▸ TASKS AND EXERCISES
1. Answer these questions using the article on Yarl's Wood, one answer per line:
(a) How many detainees did the centre hold at the time of the inspections?
(b) How many pregnant women were held there in 2014, and how many of them were ultimately removed from the UK?
(c) What percentage of female detainees feel "unsafe"?
2. Please summarize the article on Yarl's Wood in two sentences.

Yarl's Wood immigration detention centre 'a national concern', says prisons watchdog

The report said healthcare services at Yarl's Wood have declined "severely". Credit: PA

A controversial immigration detention centre has been branded a "national concern" in a scathing report by the prisons watchdog.

Healthcare services at the understaffed Yarl's Wood centre have declined "severely" and dozens of pregnant women have been held at the facility against government policy.

Other women were being detained for more than a year because of "unacceptable" delays in processing their cases.

Chief inspector of prisons Nick Hardwick said: "Yarl’s Wood is failing to meet the needs of the most vulnerable women held."

The Bedfordshire centre held 354 detainees at the time of inspections in April and May, mainly women.

Home Office policy states pregnant women should not normally be detained, but 99 were held at Yarl's Wood in 2014. Only nine were ultimately removed from the UK.

Some are being held for more than a year because of "unacceptable" delays in processing their cases. In one case a woman had been held for 17 months.

Maurice Wren, chief executive of Refugee Council, called for Yarl's Wood to be closed.

He said: "The fact that people fleeing war and persecution are being locked away indefinitely in a civilised country is an affront to the values of liberty and compassion that we proudly regard as the cornerstones of our democracy."

HM Inspectorate of Prisons (HMIP) found 45% of female detainees feel "unsafe" due to the uncertainty of their immigration status, poor healthcare and having too few visible staff.

Inspectors also revealed violent incidents have increased, with the number of reported assaults trebling in a year. In one incident, an officer repeatedly struck at least two women with his shield as staff attempted to remove a detainee.

▸ PROVIDED INFORMATION
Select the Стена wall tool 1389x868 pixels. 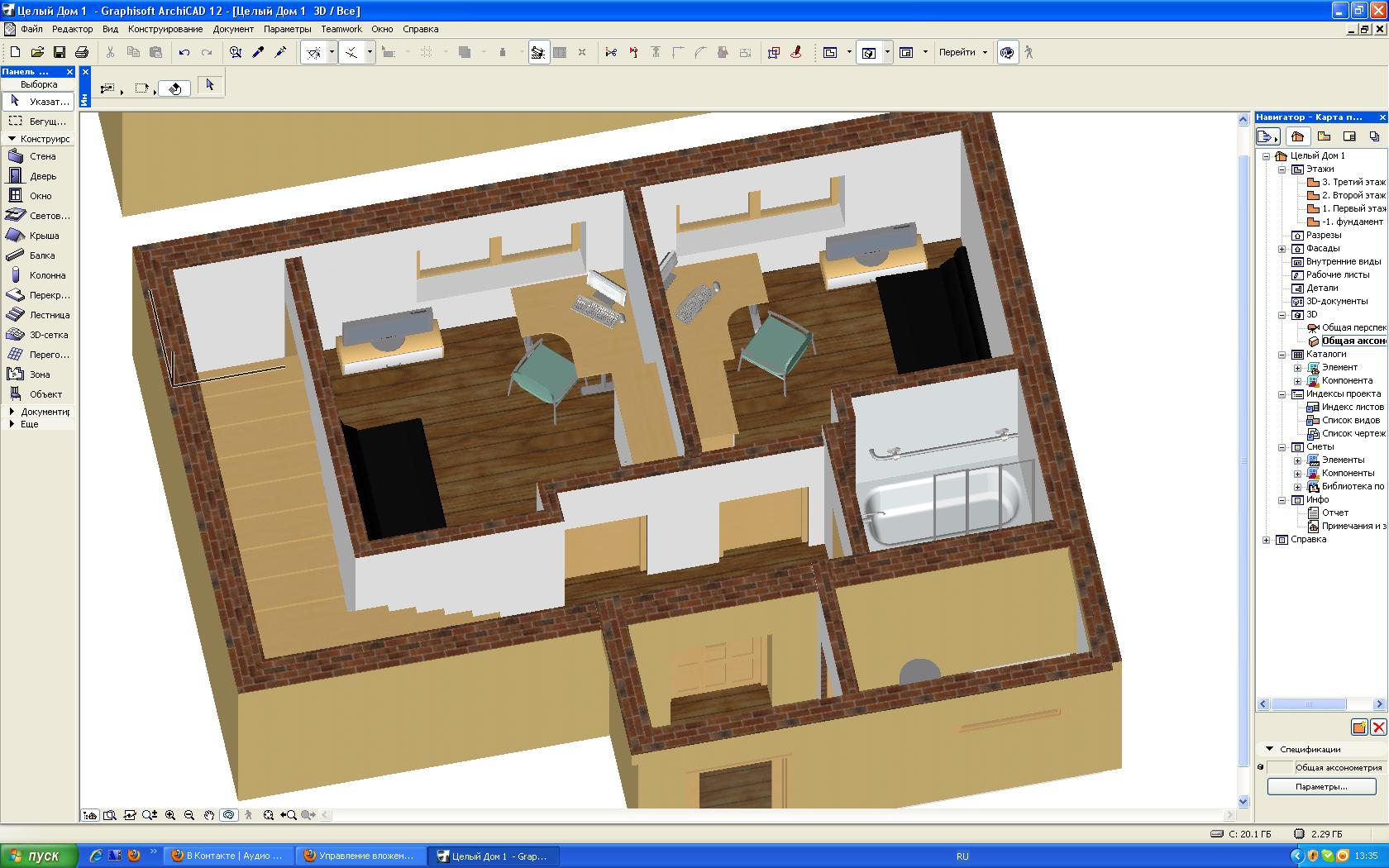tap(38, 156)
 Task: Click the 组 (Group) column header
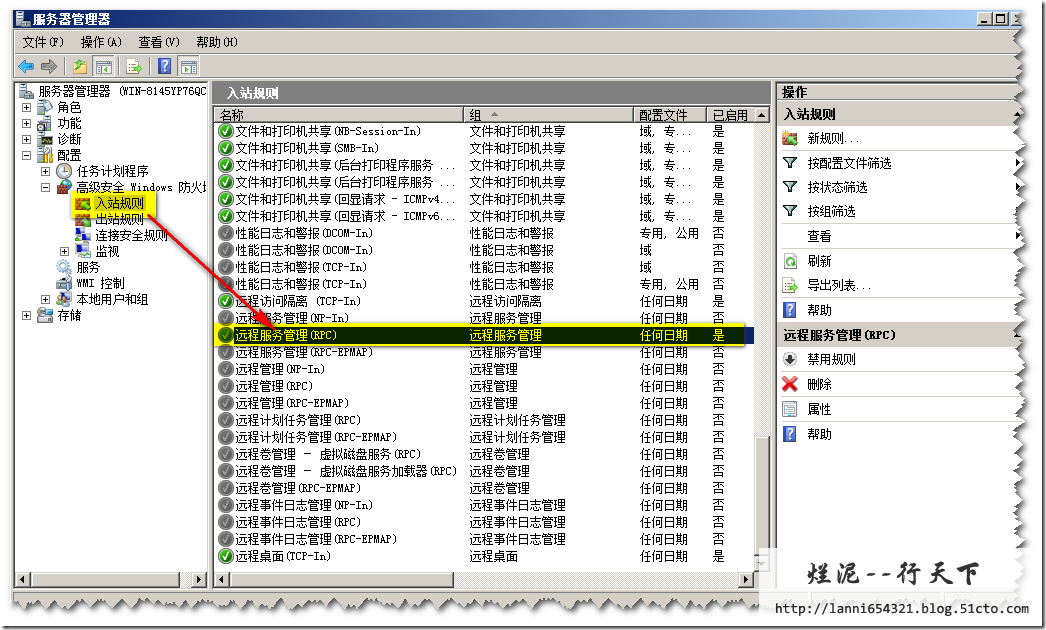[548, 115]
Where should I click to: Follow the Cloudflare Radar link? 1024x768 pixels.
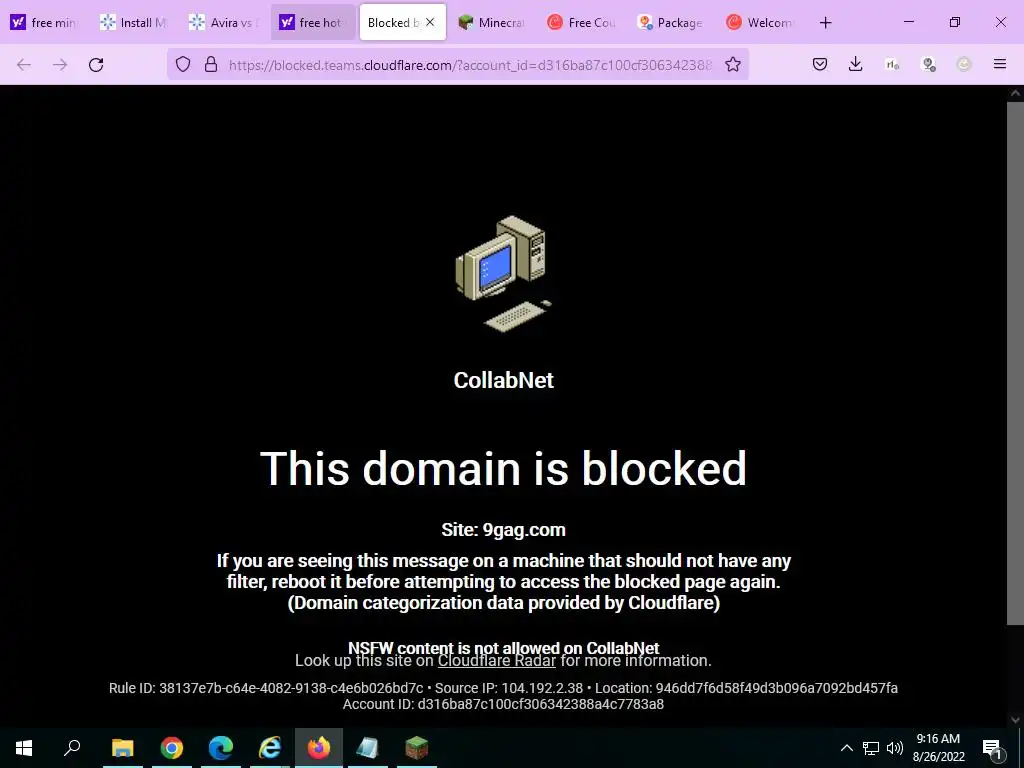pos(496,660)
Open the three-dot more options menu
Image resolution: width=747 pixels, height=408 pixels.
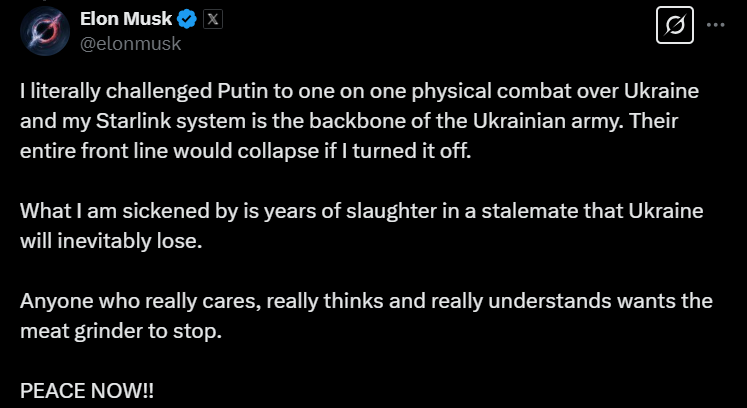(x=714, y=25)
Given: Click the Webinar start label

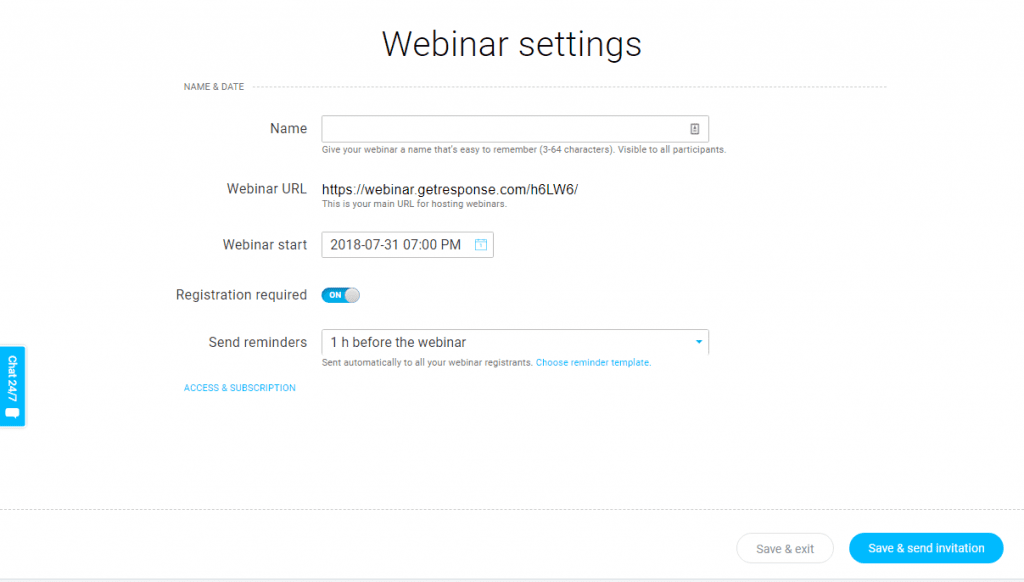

▸ ANSWERS
1.
(a) 354
(b) 99 were held, and nine were removed.
(c) 45%

2. The prisons watchdog has branded the Yarl's Wood immigration detention centre in Bedfordshire a "national concern," reporting that healthcare has declined severely, that 99 pregnant women were held there in 2014 despite policy against it, and that some women have been detained for more than a year because of unacceptable delays. Inspectors also found that 45% of female detainees feel unsafe and that reported assaults trebled in a year, while the chief executive of Refugee Council called for the centre to be closed.